İliklerinize işler gerçek zenginliğin katmanları, gözünüzün önüne gelir perde perde.
Paranın satın alamadığı ne varsa çap çap saymaya başlar psikolojik servet sahipleri, parayla paralanmış, insanlıktan yaralanmış yürüyen elbiseleri kat kat katlarlar, hallaç pamuğu gibi atarlar göğüslerini gere gere.
Hep, konuşmalarımın, yazılarımın konusudur. Eşim dostum, arkadaşlarım bilirler, okurlarım bilirler. 'En güzel köşklerin, yalıların, dubleks tribleks villaların malikanelerin gerçek keyfini veya mutluluğunu, uşaklar, şoförler, temizlikçiler, bakıcılar, mürebbiyeler çıkarırlar' derim. Malikanelerin hizmet elemanlarının mutfak yanındaki sofralarının mutluluğu, yine o malikanelerin en lüks salonlarının beyaz havyarlı binbir çeşit sofralarından çok daha sıcak çok daha özlüdür oysa. Çünkü onlar, bakınca gözden değil özden bakar, çünkü onlar, dudaklarıyla değil yürekleriyle gülümserler, çünkü onlar, içlerini bıçak keser gibi paylaşmazlar, paylaşmadıklarında içlerini bıçak keser.
Büyük salonların, baloların, kokteylllerin, şaşaalı, gösterişli parlak, markalı kıyafetlerine yapışmış şuh kahkahaların aslında gerçek mutluluğun tadına varamamanın haykırışları olduğunu hissetmezsiniz, bilakis bilirsiniz.
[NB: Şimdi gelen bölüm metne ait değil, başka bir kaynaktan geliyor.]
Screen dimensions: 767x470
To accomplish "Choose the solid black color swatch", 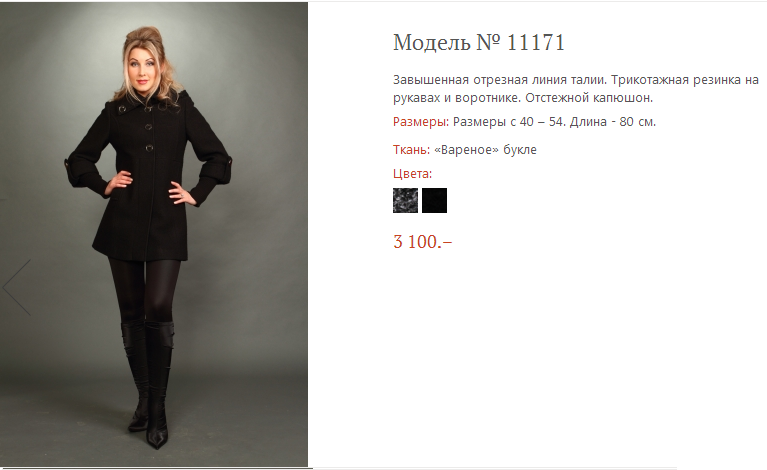I will (x=434, y=201).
Ve o tören veya seremonilere hapsolmuş sözde mutluluklar, hayatın diğer zamanlarındaki derin mutsuzluklarının bataklığına saplanmıştır, parıltılı gecenin derinliğinin devam eden korkunç karanlıklarındaki gibi.
Paranın sayılabilir olması ne kadar kolay, mutluluğun sayılamaz olması ne kadar zor ise, gözlerinin içini para, çıkar veya menfaat bürümüşlerin gözlerindeki yapaylıkları görmek o kadar kolay, mutluluğu yakalamaya, keşfetmeye olan mesafelerini kestirmek ise bir o kadar zordur.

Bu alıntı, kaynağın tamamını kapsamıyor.